Mitt Romney’s latest campaign video, simply titled “Family,” has a decidedly retro feel — and not just because it consists mostly of silent Super 8 footage and old yellowing family photographs featuring some spectacular ’70s fashions.
The whole image projected in the video by narrator Ann Romney, Mitt’s official Female Ambassador, is evocative of a different era — she describes waiting at home with her sons for Mitt to return from work, at which point he’d become child-like himself — wrestling, throwing balls and pulling pranks.
The video was released just as President Obama wrapped a speech kicking off the White House Forum on Women and the Economy, in which he too talked extensively about family. Both Obama’s speech and Romney’s video painted a picture of two candidates with unquestionable devotion to their families — but the dynamics, and the messengers, were starkly different.
Ann Romney didn’t discuss her own life in the video beyond describing how she cherished the moments spent with her sons and husband.
Obama, on the other hand, introduced Michelle as “the woman who once advised me at the law firm in Chicago where we met;” his mother, he said, was someone “who struggled to put herself through school and make ends meet” and his grandmother “started out on an assembly line” and “rose from being a secretary to being vice president at [a] bank.”
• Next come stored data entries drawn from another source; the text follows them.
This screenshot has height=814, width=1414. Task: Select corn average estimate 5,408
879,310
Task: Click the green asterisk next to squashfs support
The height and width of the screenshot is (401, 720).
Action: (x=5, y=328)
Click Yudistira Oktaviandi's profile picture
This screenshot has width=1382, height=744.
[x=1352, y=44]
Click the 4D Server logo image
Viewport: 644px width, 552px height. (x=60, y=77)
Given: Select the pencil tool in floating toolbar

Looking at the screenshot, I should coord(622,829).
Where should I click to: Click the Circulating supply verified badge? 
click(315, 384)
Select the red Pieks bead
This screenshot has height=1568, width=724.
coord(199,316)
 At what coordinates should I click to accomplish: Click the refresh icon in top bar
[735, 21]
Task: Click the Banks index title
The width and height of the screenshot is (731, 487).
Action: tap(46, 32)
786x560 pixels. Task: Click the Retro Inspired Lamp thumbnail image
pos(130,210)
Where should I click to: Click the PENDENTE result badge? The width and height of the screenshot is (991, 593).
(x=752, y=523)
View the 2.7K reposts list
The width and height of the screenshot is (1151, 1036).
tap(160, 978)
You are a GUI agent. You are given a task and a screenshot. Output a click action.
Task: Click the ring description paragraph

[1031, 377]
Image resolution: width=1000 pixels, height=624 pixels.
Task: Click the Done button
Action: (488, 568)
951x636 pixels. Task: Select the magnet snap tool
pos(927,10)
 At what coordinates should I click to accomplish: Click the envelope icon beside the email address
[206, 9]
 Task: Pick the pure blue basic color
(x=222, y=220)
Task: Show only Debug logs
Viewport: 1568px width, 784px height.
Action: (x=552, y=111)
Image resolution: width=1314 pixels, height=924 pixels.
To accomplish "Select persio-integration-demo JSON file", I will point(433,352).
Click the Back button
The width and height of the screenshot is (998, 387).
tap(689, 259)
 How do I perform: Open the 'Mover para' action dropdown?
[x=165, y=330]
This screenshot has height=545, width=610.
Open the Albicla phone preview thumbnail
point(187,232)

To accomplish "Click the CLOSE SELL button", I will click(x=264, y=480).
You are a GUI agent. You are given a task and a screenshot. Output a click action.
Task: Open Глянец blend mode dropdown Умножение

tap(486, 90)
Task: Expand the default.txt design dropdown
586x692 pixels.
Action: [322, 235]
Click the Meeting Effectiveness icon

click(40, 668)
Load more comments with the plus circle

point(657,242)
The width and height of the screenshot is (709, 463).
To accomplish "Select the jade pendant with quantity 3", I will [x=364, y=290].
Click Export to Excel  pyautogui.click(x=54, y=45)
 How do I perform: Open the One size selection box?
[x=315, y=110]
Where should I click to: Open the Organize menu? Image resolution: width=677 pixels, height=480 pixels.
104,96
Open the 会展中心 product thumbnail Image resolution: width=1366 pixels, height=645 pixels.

He also may have made a subtle nod to the Romneys’ wealth when he said that Michelle was not only dedicated to her career, but “we didn’t have the luxury for her not to work.”
Obama, notably, spoke to women directly in his speech — using phrases like “you shouldn’t be treated that way” and “like many of you, we both wished there was a machine that could let us be in two places at once.” Romney, as the “Family” video shows, continues to rely on Ann to speak to women on his behalf, rather than engaging with them directly.
Obama and Ann Romney even joked about being outnumbered in their own homes. Ann Romney speaks as the words “Ann and her ‘6 boys'” — five sons, and Mitt — flash across the screen in the video; Obama pointed out that he was raised by “the women who’ve shaped my life” and now lives in a household that is “80 percent women.”
Both candidates are trying to hone their pitches to women in the face of polls that show Obama benefiting from an enormous gender gap.